Born into a prominent stage family, Drew was part of the Drew family tree of actors. She was educated in both France and the United States. Her mother was stage actress Josephine Baker and her father was the Shakespearean actor John Drew, Jr., known as "The First Gentleman of the American Stage." Her paternal grandparents were actor John Drew Sr. and theatre manager Louisa Lane.

She made her Broadway debut in 1901 appearing with her father and cousin Georgie Drew Mendum in The Tyranny of Tears. She shared the stage with her first cousin Academy Award winner Ethel Barrymore in the Broadway production of Her Sister and the revivals Trelawny of the 'Wells' (in 1911) and Alice Sit-by-the-Fire.

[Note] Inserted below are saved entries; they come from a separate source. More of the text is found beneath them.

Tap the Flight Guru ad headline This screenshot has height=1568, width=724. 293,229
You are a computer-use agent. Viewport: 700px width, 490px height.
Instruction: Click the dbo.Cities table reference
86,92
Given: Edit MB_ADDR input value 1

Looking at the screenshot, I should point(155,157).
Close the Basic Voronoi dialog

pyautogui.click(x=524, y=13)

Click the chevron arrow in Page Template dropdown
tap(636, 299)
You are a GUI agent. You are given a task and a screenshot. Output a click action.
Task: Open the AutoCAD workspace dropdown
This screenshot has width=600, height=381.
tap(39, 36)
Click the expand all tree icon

Among Drew's many Broadway appearances were in The Second in Command (co-starring her father), Iris, Lady Rose's Daughter (1903), Whitewashing Julia (1903), Caught in the Rain (not connected with the Charlie Chaplin Keystone short), and as the French Countess in It Pays to Advertise (1914), which subsequently was revived on both stage and film. She appeared with many well-known stars of the era including Virginia Harned, Robert Edeson, Willie Collier and Fay Davis. She retired from the stage after the Broadway run of The Gay Lord Quex (which also featured her father) concluded in December 1917.

== Personal life ==
Drew married actor Jack Devereaux in April 1917 before he was called to serve in World War I. He also was an acclaimed Broadway performer before appearing in silent films produced by The Triangle Motion Picture Company. They had one child, Broadway performer and stage manager John Drew Devereaux.

Drew died on April 23, 1954, and is interred at Mount Vernon Cemetery in Philadelphia, Pennsylvania.